I dropped into the Visit Britain Delivering growth for the British Economy event to make sure that Visit Wales was playing a part in being promoted as a wonderful place to visit in the UK. The briefing from Visit Britain told us that tourism is a growing sector providing inward investment, jobs, and supporting SMEs in every nation and region. Tourism usually generates £127 billion and supports 3.1 million jobs every year in the UK. The Treasury saw £12 billion income from the visitor economy in 2019. Visit Britain/Visit England funded by £20.1 million (DCMS), Visit Britain – £7.1 million, Visit England – £18.73 million, from Cabinet Office. Visit Wales is the devolved Welsh Government Tourism Organisation to promote tourism to and in Wales. Tourism is very important to the economy of Wales, and it generates £6.3 billion a year, supporting local businesses, jobs, and SMEs.
I was re-elected vice-chair at the AGM of the Restorative Justice (RJ) APPG, and I look forward to working with chair Elliot Colburn MP, and the Restorative Justice Council to continue to raise awareness of the benefits of RJ. And to lobby the UK Government to adopt and fund RJ throughout all sectors of society.

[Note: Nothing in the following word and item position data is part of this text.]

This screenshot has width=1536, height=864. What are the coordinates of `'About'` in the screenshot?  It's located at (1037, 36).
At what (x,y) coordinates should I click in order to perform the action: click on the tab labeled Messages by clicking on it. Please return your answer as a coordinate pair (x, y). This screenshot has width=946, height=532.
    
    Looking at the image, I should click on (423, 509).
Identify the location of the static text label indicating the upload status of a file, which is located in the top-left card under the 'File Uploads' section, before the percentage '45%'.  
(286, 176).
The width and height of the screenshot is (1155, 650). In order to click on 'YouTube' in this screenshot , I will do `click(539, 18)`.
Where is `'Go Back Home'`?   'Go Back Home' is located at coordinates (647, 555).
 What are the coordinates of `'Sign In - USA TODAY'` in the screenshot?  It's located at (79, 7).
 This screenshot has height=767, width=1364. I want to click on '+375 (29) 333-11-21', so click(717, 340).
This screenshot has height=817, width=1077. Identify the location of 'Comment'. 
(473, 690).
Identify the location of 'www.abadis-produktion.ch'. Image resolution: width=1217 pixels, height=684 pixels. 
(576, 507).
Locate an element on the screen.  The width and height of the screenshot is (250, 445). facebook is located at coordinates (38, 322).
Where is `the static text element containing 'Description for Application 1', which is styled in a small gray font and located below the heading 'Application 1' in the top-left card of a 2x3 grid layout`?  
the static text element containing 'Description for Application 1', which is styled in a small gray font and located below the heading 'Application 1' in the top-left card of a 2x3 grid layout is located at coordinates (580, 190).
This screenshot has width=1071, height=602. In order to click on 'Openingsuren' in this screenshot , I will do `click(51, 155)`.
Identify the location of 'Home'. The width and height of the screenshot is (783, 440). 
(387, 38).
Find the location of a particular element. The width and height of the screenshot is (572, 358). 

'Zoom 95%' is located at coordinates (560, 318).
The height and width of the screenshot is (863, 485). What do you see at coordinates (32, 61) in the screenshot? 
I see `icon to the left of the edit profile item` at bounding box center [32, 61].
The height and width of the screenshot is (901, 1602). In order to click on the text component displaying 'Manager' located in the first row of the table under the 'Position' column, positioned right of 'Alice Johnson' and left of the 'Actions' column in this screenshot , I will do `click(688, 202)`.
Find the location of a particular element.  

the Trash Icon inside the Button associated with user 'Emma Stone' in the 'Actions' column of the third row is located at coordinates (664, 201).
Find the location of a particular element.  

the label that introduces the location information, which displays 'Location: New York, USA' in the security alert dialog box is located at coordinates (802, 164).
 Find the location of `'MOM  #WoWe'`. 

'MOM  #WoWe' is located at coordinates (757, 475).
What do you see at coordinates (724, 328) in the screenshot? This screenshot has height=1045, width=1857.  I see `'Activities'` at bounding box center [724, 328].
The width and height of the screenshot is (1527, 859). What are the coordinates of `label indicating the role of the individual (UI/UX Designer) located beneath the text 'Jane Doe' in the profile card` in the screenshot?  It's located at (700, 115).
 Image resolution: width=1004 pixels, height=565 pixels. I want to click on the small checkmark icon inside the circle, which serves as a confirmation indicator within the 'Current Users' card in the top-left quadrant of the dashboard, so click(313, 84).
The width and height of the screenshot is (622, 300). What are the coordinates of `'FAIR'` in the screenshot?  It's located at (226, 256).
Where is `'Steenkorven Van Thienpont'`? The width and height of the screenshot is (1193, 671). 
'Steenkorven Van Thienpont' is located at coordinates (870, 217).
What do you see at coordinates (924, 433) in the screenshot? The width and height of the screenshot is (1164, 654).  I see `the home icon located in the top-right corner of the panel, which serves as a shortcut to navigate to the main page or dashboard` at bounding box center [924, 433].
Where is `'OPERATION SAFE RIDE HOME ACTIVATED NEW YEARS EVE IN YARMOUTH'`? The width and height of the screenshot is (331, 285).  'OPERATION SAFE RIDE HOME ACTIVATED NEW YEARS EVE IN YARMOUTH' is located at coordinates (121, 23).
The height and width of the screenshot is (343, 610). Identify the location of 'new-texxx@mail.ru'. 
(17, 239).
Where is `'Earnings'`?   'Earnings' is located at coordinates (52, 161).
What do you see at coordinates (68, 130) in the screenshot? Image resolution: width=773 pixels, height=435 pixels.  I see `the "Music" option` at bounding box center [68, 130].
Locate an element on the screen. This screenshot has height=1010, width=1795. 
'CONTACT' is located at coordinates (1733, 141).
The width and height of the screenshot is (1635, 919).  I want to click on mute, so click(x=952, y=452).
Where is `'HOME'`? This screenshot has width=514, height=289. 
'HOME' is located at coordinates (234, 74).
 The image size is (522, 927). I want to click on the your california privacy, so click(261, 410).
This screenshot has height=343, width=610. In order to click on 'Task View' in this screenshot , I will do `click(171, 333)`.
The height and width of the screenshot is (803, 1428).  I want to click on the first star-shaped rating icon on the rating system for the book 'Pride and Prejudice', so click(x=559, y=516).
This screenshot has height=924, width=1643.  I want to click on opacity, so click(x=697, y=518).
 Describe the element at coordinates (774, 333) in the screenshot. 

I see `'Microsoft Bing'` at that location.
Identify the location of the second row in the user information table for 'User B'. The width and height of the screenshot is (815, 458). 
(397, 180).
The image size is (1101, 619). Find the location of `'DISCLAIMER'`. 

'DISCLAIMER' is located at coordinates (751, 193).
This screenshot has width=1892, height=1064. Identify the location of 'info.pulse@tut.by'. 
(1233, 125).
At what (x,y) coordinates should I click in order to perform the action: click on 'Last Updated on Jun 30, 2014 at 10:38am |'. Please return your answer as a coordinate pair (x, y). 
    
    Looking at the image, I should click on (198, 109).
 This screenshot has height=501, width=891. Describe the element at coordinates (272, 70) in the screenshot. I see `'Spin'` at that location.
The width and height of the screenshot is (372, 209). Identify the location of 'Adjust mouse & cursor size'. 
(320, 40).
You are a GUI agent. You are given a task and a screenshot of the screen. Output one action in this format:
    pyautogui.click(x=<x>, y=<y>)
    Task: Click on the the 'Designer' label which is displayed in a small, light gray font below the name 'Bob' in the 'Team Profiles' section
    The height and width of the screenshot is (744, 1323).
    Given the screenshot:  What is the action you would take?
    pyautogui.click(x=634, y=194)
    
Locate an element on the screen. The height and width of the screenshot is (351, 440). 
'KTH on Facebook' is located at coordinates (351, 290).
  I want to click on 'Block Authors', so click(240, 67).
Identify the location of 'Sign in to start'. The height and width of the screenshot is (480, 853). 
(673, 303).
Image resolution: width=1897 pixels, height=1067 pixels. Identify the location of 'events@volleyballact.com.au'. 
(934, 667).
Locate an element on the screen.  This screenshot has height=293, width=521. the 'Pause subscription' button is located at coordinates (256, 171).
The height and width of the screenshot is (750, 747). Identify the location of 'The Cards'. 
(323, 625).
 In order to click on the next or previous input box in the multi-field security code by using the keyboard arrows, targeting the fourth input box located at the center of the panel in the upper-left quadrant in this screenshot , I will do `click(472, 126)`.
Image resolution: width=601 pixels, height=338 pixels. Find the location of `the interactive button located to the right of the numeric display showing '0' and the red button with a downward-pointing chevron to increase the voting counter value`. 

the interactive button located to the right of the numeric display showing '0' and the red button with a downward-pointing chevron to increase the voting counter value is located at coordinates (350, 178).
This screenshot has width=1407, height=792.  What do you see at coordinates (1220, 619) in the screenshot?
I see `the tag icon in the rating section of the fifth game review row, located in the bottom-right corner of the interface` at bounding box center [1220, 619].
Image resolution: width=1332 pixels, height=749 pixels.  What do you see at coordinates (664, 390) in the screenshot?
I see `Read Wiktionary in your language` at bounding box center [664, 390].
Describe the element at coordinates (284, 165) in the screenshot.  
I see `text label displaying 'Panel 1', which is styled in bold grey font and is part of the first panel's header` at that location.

I was humbled to attend the funeral of Violet Poole in Margam Crematorium. Violet was a childhood and university friend of my brother James, who sadly passed away before Christmas. Violet was born and brought up in The Farmer’s Arms Public House in Cefn Cribbw, and my brother was born and brought up in The Walnut Tree Public House in the adjacent village of Kenfig Hill. James kept in touch with Violet over the many years they were friends, and Violet became my friend through my brother. Cllr Huw David from Cefn Cribbw introduced the funeral service. Violet’s granddaughter Anna sang Imagine (John Lennon) live. Violet’s daughters read out Violet’s words about her memories of the Farmer’s Arms, and Cefn; and the poem Stones by Alfred Kreymborg. We sang Calon Lan, and listened to Violet’s favourite “Redemption Song” by Bob Marley. Violet regularly telephoned me, wrote wonderful long letters, and mentored me in many ways when I became involved in politics at a young age. There were many people from all over the world at Violet’s funeral, because she reached out to so many people during her 93 years. I shall never forget her kindness and I shall miss our long chats.